Éditorial : la catégorisation superflue

Par souci de simplicité, ou par réflexe peut-être, Square Enix désigne Final Fantasy XV sous le terme de RPG sur son site Internet. C’est d’ailleurs le cas depuis longtemps, quand le jeu s’appelait encore Final Fantasy Versus XIII.

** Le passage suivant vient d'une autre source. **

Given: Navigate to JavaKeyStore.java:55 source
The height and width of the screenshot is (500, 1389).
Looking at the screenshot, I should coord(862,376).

Certains vous diront pourtant qu’il y a une distinction fondamentale à faire : non, FFXV n’est pas un RPG, un jeu de rôle, mais un Action RPG. Et comme les développeurs acceptent la subtilité, le débat est lancé, alimenté par l’annonce d’autres petites originalités. Parfois l’on lit que c’est inconcevable, que les FF ont toujours été des RPG, juste RPG ! Mais selon moi, on ne peut pas être plus en contradiction avec l’esprit de la série qu’en affirmant que FF a toujours fait ceci ou cela. Et les limites tacites dans lesquelles ces noms de genres et sous-genres semblent emprisonner un jeu sont l’un des pires freins qui soient. Non seulement pour les créateurs, qui n’ont aucune chance de faire évoluer leur domaine s’ils se sentent contraints de remplir une liste de critères, mais aussi pour les joueurs, qui semblent ainsi s’interdire d’apprécier un jeu s’il n’est pas conforme à ce que son héritage a validé jusque-là.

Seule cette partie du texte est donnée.